── DATA FOR THIS TASK

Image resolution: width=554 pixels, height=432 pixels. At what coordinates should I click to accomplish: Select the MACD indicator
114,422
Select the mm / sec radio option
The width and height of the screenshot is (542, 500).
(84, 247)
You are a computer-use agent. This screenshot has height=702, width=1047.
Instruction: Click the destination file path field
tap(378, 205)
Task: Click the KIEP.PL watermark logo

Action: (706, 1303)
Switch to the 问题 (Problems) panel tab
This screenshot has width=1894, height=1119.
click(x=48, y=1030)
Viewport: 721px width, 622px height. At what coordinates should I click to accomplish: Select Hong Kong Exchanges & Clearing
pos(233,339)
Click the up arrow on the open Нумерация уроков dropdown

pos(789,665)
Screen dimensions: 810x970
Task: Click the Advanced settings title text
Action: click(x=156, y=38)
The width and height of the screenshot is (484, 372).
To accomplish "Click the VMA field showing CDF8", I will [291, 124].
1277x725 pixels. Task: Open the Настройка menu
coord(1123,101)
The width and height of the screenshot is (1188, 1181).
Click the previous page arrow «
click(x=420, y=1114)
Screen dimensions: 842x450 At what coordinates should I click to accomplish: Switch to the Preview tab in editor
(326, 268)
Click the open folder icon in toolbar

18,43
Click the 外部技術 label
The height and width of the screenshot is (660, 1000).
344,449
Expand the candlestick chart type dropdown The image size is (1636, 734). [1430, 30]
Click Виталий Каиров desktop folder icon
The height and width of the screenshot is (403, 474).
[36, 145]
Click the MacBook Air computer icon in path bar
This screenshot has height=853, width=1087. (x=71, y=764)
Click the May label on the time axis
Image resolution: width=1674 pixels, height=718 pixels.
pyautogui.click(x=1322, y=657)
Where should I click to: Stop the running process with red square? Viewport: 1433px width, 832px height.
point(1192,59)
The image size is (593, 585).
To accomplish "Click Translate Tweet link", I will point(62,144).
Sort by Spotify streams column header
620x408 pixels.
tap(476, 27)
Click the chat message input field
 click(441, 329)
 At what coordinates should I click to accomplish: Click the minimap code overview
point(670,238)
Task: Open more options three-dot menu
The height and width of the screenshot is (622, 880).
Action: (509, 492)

────

(YOUR GOAL): Exactly reproduce the material above.

(OUTPUT OF THE TASK):
Image resolution: width=554 pixels, height=432 pixels. At what coordinates should I click to accomplish: Select the MACD indicator
114,422
Select the mm / sec radio option
The width and height of the screenshot is (542, 500).
(84, 247)
You are a computer-use agent. This screenshot has height=702, width=1047.
Instruction: Click the destination file path field
tap(378, 205)
Task: Click the KIEP.PL watermark logo

Action: (706, 1303)
Switch to the 问题 (Problems) panel tab
This screenshot has width=1894, height=1119.
click(x=48, y=1030)
Viewport: 721px width, 622px height. At what coordinates should I click to accomplish: Select Hong Kong Exchanges & Clearing
pos(233,339)
Click the up arrow on the open Нумерация уроков dropdown

pos(789,665)
Screen dimensions: 810x970
Task: Click the Advanced settings title text
Action: click(x=156, y=38)
The width and height of the screenshot is (484, 372).
To accomplish "Click the VMA field showing CDF8", I will [291, 124].
1277x725 pixels. Task: Open the Настройка menu
coord(1123,101)
The width and height of the screenshot is (1188, 1181).
Click the previous page arrow «
click(x=420, y=1114)
Screen dimensions: 842x450 At what coordinates should I click to accomplish: Switch to the Preview tab in editor
(326, 268)
Click the open folder icon in toolbar

18,43
Click the 外部技術 label
The height and width of the screenshot is (660, 1000).
344,449
Expand the candlestick chart type dropdown The image size is (1636, 734). [1430, 30]
Click Виталий Каиров desktop folder icon
The height and width of the screenshot is (403, 474).
[36, 145]
Click the MacBook Air computer icon in path bar
This screenshot has height=853, width=1087. (x=71, y=764)
Click the May label on the time axis
Image resolution: width=1674 pixels, height=718 pixels.
pyautogui.click(x=1322, y=657)
Where should I click to: Stop the running process with red square? Viewport: 1433px width, 832px height.
point(1192,59)
The image size is (593, 585).
To accomplish "Click Translate Tweet link", I will point(62,144).
Sort by Spotify streams column header
620x408 pixels.
tap(476, 27)
Click the chat message input field
 click(441, 329)
 At what coordinates should I click to accomplish: Click the minimap code overview
point(670,238)
Task: Open more options three-dot menu
The height and width of the screenshot is (622, 880).
Action: (509, 492)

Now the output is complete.